▶ [Activity] From the line below that contains "Open the Account column filter dropdown" to the line that contains "Given: Select the red strikethrough text tool", repeat every line exactly, both ends included, and nothing else.

▶ [Entries provided]
*** Begin section ***

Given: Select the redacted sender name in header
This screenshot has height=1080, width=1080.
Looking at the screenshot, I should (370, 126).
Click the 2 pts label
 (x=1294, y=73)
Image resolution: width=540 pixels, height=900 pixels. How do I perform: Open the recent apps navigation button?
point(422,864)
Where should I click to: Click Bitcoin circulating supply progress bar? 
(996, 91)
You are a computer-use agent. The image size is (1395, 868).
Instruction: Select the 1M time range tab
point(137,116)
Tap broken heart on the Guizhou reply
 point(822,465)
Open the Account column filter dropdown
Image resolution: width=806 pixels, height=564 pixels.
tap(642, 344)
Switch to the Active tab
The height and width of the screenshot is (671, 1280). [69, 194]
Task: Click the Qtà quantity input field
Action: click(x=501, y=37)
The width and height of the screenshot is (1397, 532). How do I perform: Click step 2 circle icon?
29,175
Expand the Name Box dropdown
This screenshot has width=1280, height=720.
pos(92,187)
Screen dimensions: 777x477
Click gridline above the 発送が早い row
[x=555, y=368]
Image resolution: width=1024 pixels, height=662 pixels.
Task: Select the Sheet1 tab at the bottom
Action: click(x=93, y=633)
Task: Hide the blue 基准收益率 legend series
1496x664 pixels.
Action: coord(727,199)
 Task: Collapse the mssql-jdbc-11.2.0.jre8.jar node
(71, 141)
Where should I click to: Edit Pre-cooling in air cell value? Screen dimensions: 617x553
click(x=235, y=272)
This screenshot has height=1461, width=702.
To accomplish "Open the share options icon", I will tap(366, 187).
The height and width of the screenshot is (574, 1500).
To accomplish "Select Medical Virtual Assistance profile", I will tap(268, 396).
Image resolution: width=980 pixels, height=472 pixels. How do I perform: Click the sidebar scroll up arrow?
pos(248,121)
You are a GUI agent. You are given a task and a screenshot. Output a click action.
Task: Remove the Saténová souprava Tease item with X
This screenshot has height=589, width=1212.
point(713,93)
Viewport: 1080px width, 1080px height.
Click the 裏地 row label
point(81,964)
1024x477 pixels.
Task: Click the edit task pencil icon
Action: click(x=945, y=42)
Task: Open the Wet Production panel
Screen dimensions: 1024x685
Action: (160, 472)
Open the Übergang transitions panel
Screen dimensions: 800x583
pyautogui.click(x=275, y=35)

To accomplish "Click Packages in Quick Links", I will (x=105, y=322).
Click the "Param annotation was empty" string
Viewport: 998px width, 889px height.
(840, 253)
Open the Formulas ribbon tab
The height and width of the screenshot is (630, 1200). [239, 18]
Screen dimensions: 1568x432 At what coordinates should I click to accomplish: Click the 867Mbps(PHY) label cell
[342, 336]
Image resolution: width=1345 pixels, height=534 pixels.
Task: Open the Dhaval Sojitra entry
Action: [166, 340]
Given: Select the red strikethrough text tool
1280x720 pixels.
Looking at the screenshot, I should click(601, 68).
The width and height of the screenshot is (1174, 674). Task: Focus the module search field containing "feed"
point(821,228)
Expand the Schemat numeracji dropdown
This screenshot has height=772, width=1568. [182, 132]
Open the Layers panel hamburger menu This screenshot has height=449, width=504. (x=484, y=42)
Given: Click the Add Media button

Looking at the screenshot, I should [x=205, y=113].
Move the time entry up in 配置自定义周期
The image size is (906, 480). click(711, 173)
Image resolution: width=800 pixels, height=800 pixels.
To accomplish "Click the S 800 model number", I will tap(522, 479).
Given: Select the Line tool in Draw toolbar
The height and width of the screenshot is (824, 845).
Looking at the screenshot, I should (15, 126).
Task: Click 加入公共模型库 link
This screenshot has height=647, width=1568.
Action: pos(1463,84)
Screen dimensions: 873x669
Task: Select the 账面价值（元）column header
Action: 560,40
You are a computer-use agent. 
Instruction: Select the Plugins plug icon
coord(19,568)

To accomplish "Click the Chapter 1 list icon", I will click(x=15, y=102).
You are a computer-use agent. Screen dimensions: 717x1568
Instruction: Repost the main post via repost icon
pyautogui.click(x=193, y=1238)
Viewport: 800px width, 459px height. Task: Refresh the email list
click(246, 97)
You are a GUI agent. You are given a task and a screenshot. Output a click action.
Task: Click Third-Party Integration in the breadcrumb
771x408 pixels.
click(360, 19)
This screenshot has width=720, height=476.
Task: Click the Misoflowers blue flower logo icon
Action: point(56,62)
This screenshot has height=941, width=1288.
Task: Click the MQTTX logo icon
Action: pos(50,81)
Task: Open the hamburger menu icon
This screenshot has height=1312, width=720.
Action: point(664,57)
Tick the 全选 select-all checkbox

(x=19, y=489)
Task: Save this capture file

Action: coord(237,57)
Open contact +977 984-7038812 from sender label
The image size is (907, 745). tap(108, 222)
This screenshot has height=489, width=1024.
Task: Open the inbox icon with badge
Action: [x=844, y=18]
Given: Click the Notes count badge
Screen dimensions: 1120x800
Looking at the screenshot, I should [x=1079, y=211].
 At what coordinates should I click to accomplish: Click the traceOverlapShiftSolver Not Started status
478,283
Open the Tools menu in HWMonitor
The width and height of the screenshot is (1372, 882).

*** End section ***

▶ [Task response]
Open the Account column filter dropdown
Image resolution: width=806 pixels, height=564 pixels.
tap(642, 344)
Switch to the Active tab
The height and width of the screenshot is (671, 1280). [69, 194]
Task: Click the Qtà quantity input field
Action: click(x=501, y=37)
The width and height of the screenshot is (1397, 532). How do I perform: Click step 2 circle icon?
29,175
Expand the Name Box dropdown
This screenshot has width=1280, height=720.
pos(92,187)
Screen dimensions: 777x477
Click gridline above the 発送が早い row
[x=555, y=368]
Image resolution: width=1024 pixels, height=662 pixels.
Task: Select the Sheet1 tab at the bottom
Action: click(x=93, y=633)
Task: Hide the blue 基准收益率 legend series
1496x664 pixels.
Action: coord(727,199)
 Task: Collapse the mssql-jdbc-11.2.0.jre8.jar node
(71, 141)
Where should I click to: Edit Pre-cooling in air cell value? Screen dimensions: 617x553
click(x=235, y=272)
This screenshot has height=1461, width=702.
To accomplish "Open the share options icon", I will tap(366, 187).
The height and width of the screenshot is (574, 1500).
To accomplish "Select Medical Virtual Assistance profile", I will tap(268, 396).
Image resolution: width=980 pixels, height=472 pixels. How do I perform: Click the sidebar scroll up arrow?
pos(248,121)
You are a GUI agent. You are given a task and a screenshot. Output a click action.
Task: Remove the Saténová souprava Tease item with X
This screenshot has height=589, width=1212.
point(713,93)
Viewport: 1080px width, 1080px height.
Click the 裏地 row label
point(81,964)
1024x477 pixels.
Task: Click the edit task pencil icon
Action: click(x=945, y=42)
Task: Open the Wet Production panel
Screen dimensions: 1024x685
Action: (160, 472)
Open the Übergang transitions panel
Screen dimensions: 800x583
pyautogui.click(x=275, y=35)

To accomplish "Click Packages in Quick Links", I will (x=105, y=322).
Click the "Param annotation was empty" string
Viewport: 998px width, 889px height.
(840, 253)
Open the Formulas ribbon tab
The height and width of the screenshot is (630, 1200). [239, 18]
Screen dimensions: 1568x432 At what coordinates should I click to accomplish: Click the 867Mbps(PHY) label cell
[342, 336]
Image resolution: width=1345 pixels, height=534 pixels.
Task: Open the Dhaval Sojitra entry
Action: [166, 340]
Given: Select the red strikethrough text tool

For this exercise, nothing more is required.